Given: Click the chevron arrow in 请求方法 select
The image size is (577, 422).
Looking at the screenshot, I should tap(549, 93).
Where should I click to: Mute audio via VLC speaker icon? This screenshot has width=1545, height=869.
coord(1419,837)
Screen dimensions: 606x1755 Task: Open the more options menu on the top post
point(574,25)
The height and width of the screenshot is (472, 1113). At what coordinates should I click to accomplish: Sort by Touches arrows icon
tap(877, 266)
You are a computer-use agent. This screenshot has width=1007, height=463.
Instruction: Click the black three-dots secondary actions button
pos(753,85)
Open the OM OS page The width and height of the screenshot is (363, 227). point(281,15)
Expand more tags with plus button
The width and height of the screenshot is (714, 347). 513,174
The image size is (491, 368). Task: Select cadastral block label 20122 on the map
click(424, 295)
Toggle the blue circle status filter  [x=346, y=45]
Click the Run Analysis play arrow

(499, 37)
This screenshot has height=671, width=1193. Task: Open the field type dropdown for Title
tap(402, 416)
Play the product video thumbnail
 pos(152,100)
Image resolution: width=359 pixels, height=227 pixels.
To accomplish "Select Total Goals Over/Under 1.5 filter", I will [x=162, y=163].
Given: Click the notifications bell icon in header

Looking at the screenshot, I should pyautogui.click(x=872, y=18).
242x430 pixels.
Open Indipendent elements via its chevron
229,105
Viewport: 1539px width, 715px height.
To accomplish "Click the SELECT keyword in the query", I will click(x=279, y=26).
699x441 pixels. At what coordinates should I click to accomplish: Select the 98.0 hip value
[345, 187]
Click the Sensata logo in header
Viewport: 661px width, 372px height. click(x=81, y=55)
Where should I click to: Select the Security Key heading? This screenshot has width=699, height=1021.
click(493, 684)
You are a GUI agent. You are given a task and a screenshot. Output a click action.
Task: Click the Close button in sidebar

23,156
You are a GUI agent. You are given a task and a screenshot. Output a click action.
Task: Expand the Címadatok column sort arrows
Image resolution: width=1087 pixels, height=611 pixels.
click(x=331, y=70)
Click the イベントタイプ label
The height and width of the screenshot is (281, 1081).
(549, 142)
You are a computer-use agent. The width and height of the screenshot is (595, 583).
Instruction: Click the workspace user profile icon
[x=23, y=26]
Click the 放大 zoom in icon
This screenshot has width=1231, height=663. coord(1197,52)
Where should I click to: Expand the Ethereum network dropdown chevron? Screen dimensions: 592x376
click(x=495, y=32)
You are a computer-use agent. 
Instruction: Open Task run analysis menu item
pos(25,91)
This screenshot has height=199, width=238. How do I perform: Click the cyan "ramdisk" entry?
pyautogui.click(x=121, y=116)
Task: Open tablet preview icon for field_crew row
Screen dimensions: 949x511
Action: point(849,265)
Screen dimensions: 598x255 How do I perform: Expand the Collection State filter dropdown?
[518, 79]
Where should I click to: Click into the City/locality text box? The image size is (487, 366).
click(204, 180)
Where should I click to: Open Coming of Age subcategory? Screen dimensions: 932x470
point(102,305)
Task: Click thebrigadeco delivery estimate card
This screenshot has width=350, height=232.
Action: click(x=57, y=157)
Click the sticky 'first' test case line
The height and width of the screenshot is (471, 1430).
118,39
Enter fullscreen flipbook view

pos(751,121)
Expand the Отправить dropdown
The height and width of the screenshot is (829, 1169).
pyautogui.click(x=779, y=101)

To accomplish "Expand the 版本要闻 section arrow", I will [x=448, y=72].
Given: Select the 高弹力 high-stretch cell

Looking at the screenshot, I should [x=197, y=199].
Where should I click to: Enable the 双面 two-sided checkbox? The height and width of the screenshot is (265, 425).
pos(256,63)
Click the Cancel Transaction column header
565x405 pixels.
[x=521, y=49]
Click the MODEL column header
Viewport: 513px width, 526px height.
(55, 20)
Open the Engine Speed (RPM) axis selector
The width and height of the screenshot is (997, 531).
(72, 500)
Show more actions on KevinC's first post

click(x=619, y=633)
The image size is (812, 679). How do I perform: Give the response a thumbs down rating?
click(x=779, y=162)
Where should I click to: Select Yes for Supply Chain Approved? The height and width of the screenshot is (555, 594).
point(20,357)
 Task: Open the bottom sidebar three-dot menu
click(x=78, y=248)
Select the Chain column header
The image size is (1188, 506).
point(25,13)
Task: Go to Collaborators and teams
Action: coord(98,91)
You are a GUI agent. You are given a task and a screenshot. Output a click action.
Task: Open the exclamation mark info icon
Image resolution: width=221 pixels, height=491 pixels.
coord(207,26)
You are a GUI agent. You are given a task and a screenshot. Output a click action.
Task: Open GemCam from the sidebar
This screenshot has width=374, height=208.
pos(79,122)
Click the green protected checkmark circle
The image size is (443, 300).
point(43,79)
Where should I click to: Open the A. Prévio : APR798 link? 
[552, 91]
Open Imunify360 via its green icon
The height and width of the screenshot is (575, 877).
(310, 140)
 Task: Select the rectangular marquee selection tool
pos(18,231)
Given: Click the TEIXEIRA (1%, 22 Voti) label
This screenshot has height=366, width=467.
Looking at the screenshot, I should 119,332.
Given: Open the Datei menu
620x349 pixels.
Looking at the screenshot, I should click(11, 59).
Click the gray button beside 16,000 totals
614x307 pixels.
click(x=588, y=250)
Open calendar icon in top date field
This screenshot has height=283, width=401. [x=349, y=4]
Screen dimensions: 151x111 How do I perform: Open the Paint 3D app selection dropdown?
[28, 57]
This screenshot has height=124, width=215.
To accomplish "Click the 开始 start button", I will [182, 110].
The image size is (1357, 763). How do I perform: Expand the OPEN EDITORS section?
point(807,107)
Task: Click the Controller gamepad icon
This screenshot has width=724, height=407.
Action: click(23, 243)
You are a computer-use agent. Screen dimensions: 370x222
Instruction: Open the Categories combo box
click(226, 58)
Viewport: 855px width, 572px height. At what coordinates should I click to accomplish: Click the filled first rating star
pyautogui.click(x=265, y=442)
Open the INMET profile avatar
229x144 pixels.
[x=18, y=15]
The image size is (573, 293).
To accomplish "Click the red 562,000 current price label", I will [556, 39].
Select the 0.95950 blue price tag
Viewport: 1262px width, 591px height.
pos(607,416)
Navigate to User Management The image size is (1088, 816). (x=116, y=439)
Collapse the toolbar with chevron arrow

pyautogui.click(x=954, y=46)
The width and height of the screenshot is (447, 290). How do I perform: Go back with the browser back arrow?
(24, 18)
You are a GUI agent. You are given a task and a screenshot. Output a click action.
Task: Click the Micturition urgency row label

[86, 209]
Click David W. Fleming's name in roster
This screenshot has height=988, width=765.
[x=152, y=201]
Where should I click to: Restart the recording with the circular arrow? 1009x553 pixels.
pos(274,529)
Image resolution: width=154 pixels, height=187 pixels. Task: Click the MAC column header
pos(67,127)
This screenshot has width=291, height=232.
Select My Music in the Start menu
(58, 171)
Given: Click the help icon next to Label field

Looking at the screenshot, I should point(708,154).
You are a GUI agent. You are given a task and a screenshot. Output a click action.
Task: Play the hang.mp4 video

* [Written instruction]
Rewrite the listing above, changing every occurrence of "GUI agent" to "GUI assistant" and leaving everything else untouched.

* [Result of this task]
Given: Click the chevron arrow in 请求方法 select
The image size is (577, 422).
Looking at the screenshot, I should tap(549, 93).
Where should I click to: Mute audio via VLC speaker icon? This screenshot has width=1545, height=869.
coord(1419,837)
Screen dimensions: 606x1755 Task: Open the more options menu on the top post
point(574,25)
The height and width of the screenshot is (472, 1113). At what coordinates should I click to accomplish: Sort by Touches arrows icon
tap(877, 266)
You are a computer-use agent. This screenshot has width=1007, height=463.
Instruction: Click the black three-dots secondary actions button
pos(753,85)
Open the OM OS page The width and height of the screenshot is (363, 227). point(281,15)
Expand more tags with plus button
The width and height of the screenshot is (714, 347). 513,174
The image size is (491, 368). Task: Select cadastral block label 20122 on the map
click(424, 295)
Toggle the blue circle status filter  [x=346, y=45]
Click the Run Analysis play arrow

(499, 37)
This screenshot has height=671, width=1193. Task: Open the field type dropdown for Title
tap(402, 416)
Play the product video thumbnail
 pos(152,100)
Image resolution: width=359 pixels, height=227 pixels.
To accomplish "Select Total Goals Over/Under 1.5 filter", I will [x=162, y=163].
Given: Click the notifications bell icon in header

Looking at the screenshot, I should pyautogui.click(x=872, y=18).
242x430 pixels.
Open Indipendent elements via its chevron
229,105
Viewport: 1539px width, 715px height.
To accomplish "Click the SELECT keyword in the query", I will click(x=279, y=26).
699x441 pixels. At what coordinates should I click to accomplish: Select the 98.0 hip value
[345, 187]
Click the Sensata logo in header
Viewport: 661px width, 372px height. click(x=81, y=55)
Where should I click to: Select the Security Key heading? This screenshot has width=699, height=1021.
click(493, 684)
You are a GUI assistant. You are given a task and a screenshot. Output a click action.
Task: Click the Close button in sidebar

23,156
You are a GUI assistant. You are given a task and a screenshot. Output a click action.
Task: Expand the Címadatok column sort arrows
Image resolution: width=1087 pixels, height=611 pixels.
click(x=331, y=70)
Click the イベントタイプ label
The height and width of the screenshot is (281, 1081).
(549, 142)
You are a computer-use agent. The width and height of the screenshot is (595, 583).
Instruction: Click the workspace user profile icon
[x=23, y=26]
Click the 放大 zoom in icon
This screenshot has width=1231, height=663. coord(1197,52)
Where should I click to: Expand the Ethereum network dropdown chevron? Screen dimensions: 592x376
click(x=495, y=32)
You are a computer-use agent. 
Instruction: Open Task run analysis menu item
pos(25,91)
This screenshot has height=199, width=238. How do I perform: Click the cyan "ramdisk" entry?
pyautogui.click(x=121, y=116)
Task: Open tablet preview icon for field_crew row
Screen dimensions: 949x511
Action: point(849,265)
Screen dimensions: 598x255 How do I perform: Expand the Collection State filter dropdown?
[518, 79]
Where should I click to: Click into the City/locality text box? The image size is (487, 366).
click(204, 180)
Where should I click to: Open Coming of Age subcategory? Screen dimensions: 932x470
point(102,305)
Task: Click thebrigadeco delivery estimate card
This screenshot has width=350, height=232.
Action: click(x=57, y=157)
Click the sticky 'first' test case line
The height and width of the screenshot is (471, 1430).
118,39
Enter fullscreen flipbook view

pos(751,121)
Expand the Отправить dropdown
The height and width of the screenshot is (829, 1169).
pyautogui.click(x=779, y=101)

To accomplish "Expand the 版本要闻 section arrow", I will [x=448, y=72].
Given: Select the 高弹力 high-stretch cell

Looking at the screenshot, I should [x=197, y=199].
Where should I click to: Enable the 双面 two-sided checkbox? The height and width of the screenshot is (265, 425).
pos(256,63)
Click the Cancel Transaction column header
565x405 pixels.
[x=521, y=49]
Click the MODEL column header
Viewport: 513px width, 526px height.
(55, 20)
Open the Engine Speed (RPM) axis selector
The width and height of the screenshot is (997, 531).
(72, 500)
Show more actions on KevinC's first post

click(x=619, y=633)
The image size is (812, 679). How do I perform: Give the response a thumbs down rating?
click(x=779, y=162)
Where should I click to: Select Yes for Supply Chain Approved? The height and width of the screenshot is (555, 594).
point(20,357)
 Task: Open the bottom sidebar three-dot menu
click(x=78, y=248)
Select the Chain column header
The image size is (1188, 506).
point(25,13)
Task: Go to Collaborators and teams
Action: coord(98,91)
You are a GUI assistant. You are given a task and a screenshot. Output a click action.
Task: Open the exclamation mark info icon
Image resolution: width=221 pixels, height=491 pixels.
coord(207,26)
You are a GUI assistant. You are given a task and a screenshot. Output a click action.
Task: Open GemCam from the sidebar
This screenshot has width=374, height=208.
pos(79,122)
Click the green protected checkmark circle
The image size is (443, 300).
point(43,79)
Where should I click to: Open the A. Prévio : APR798 link? 
[552, 91]
Open Imunify360 via its green icon
The height and width of the screenshot is (575, 877).
(310, 140)
 Task: Select the rectangular marquee selection tool
pos(18,231)
Given: Click the TEIXEIRA (1%, 22 Voti) label
This screenshot has height=366, width=467.
Looking at the screenshot, I should 119,332.
Given: Open the Datei menu
620x349 pixels.
Looking at the screenshot, I should click(11, 59).
Click the gray button beside 16,000 totals
614x307 pixels.
click(x=588, y=250)
Open calendar icon in top date field
This screenshot has height=283, width=401. [x=349, y=4]
Screen dimensions: 151x111 How do I perform: Open the Paint 3D app selection dropdown?
[28, 57]
This screenshot has height=124, width=215.
To accomplish "Click the 开始 start button", I will [182, 110].
The image size is (1357, 763). How do I perform: Expand the OPEN EDITORS section?
point(807,107)
Task: Click the Controller gamepad icon
This screenshot has width=724, height=407.
Action: click(23, 243)
You are a computer-use agent. Screen dimensions: 370x222
Instruction: Open the Categories combo box
click(226, 58)
Viewport: 855px width, 572px height. At what coordinates should I click to accomplish: Click the filled first rating star
pyautogui.click(x=265, y=442)
Open the INMET profile avatar
229x144 pixels.
[x=18, y=15]
The image size is (573, 293).
To accomplish "Click the red 562,000 current price label", I will [556, 39].
Select the 0.95950 blue price tag
Viewport: 1262px width, 591px height.
pos(607,416)
Navigate to User Management The image size is (1088, 816). (x=116, y=439)
Collapse the toolbar with chevron arrow

pyautogui.click(x=954, y=46)
The width and height of the screenshot is (447, 290). How do I perform: Go back with the browser back arrow?
(24, 18)
You are a GUI assistant. You are given a task and a screenshot. Output a click action.
Task: Click the Micturition urgency row label

[86, 209]
Click David W. Fleming's name in roster
This screenshot has height=988, width=765.
[x=152, y=201]
Where should I click to: Restart the recording with the circular arrow? 1009x553 pixels.
pos(274,529)
Image resolution: width=154 pixels, height=187 pixels. Task: Click the MAC column header
pos(67,127)
This screenshot has width=291, height=232.
Select My Music in the Start menu
(58, 171)
Given: Click the help icon next to Label field

Looking at the screenshot, I should point(708,154).
You are a GUI assistant. You are given a task and a screenshot. Output a click action.
Task: Play the hang.mp4 video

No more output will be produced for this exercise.